Each record below is to be copied word for word, with pictures removed.

★ ★ ★ ★ ★ ★ ★

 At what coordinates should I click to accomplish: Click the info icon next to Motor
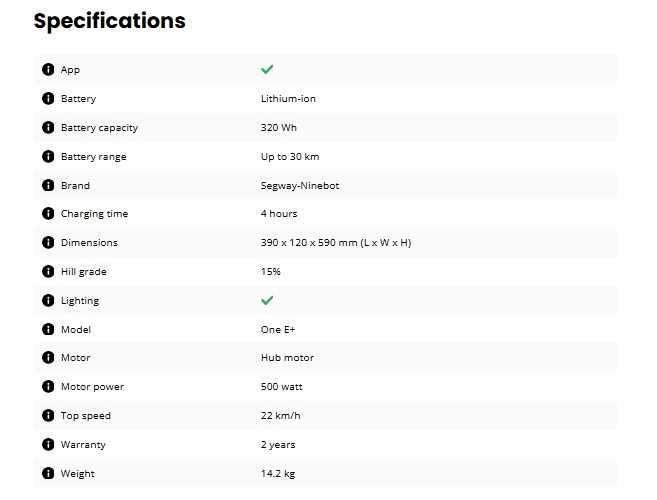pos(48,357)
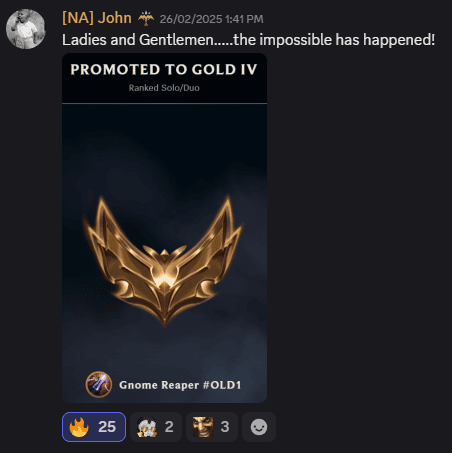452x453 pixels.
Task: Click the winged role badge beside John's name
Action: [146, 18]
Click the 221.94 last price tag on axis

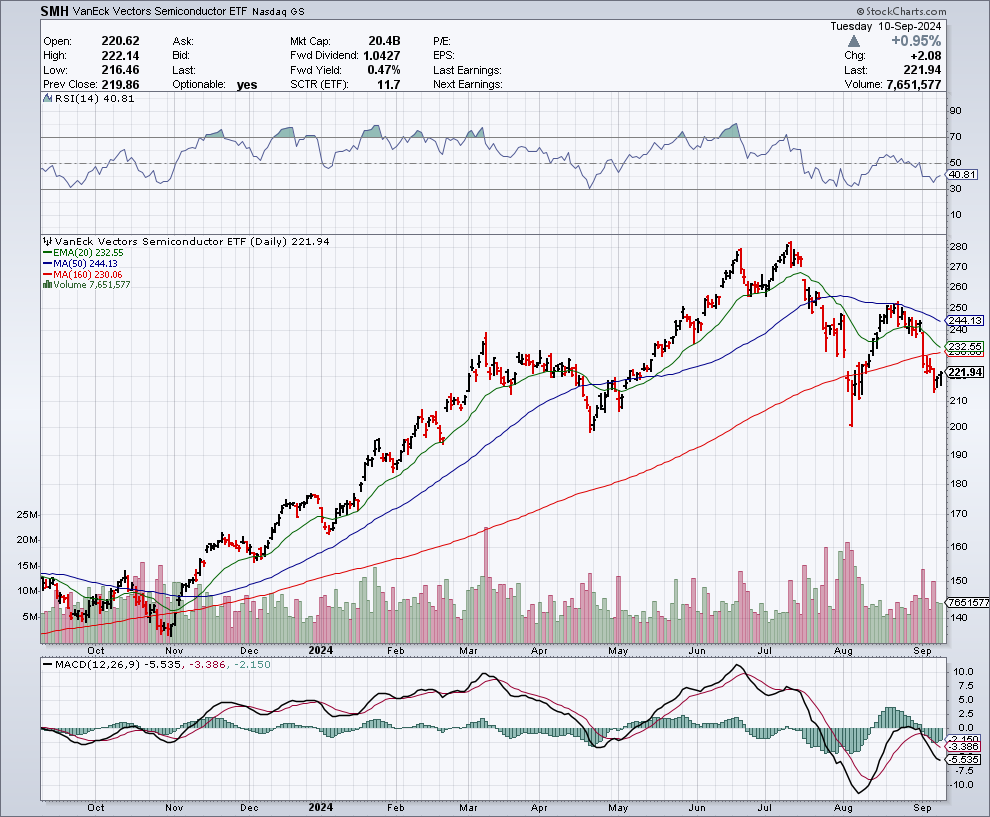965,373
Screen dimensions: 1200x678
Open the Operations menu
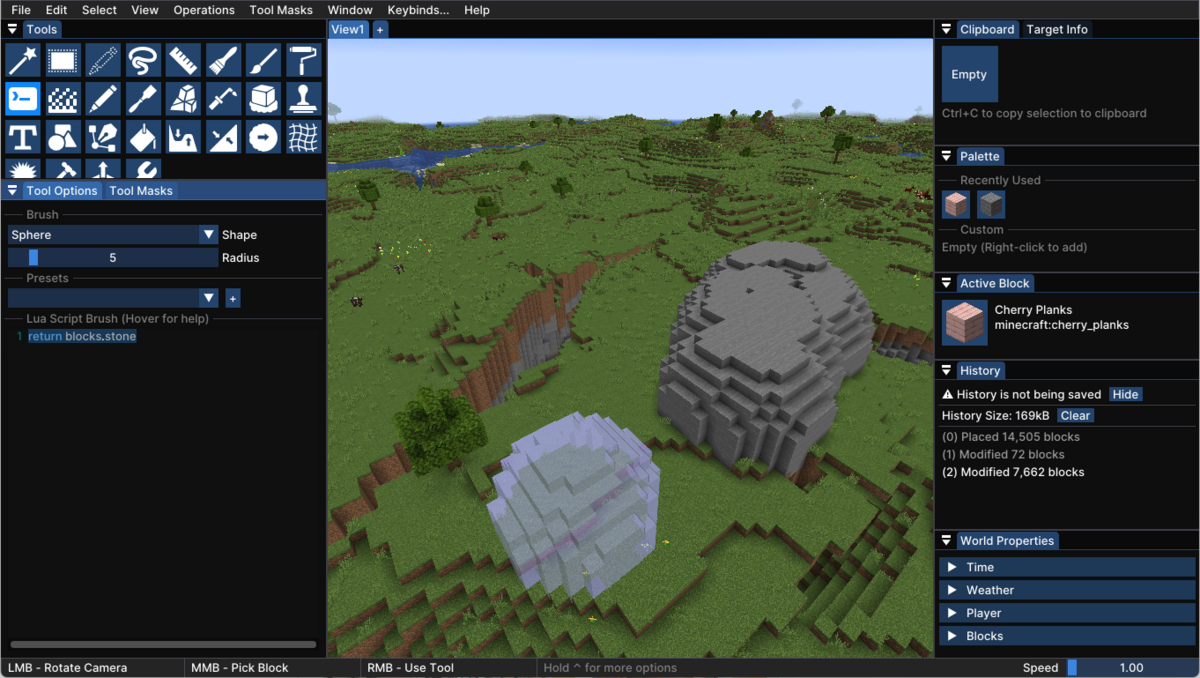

★ ★ ★ ★ ★ ★ ★

## Result
 At what coordinates should I click to accomplish: Click the info icon next to Motor
pos(48,357)
452x453 pixels.
Task: Click the winged role badge beside John's name
Action: [146, 18]
Click the 221.94 last price tag on axis

965,373
Screen dimensions: 1200x678
Open the Operations menu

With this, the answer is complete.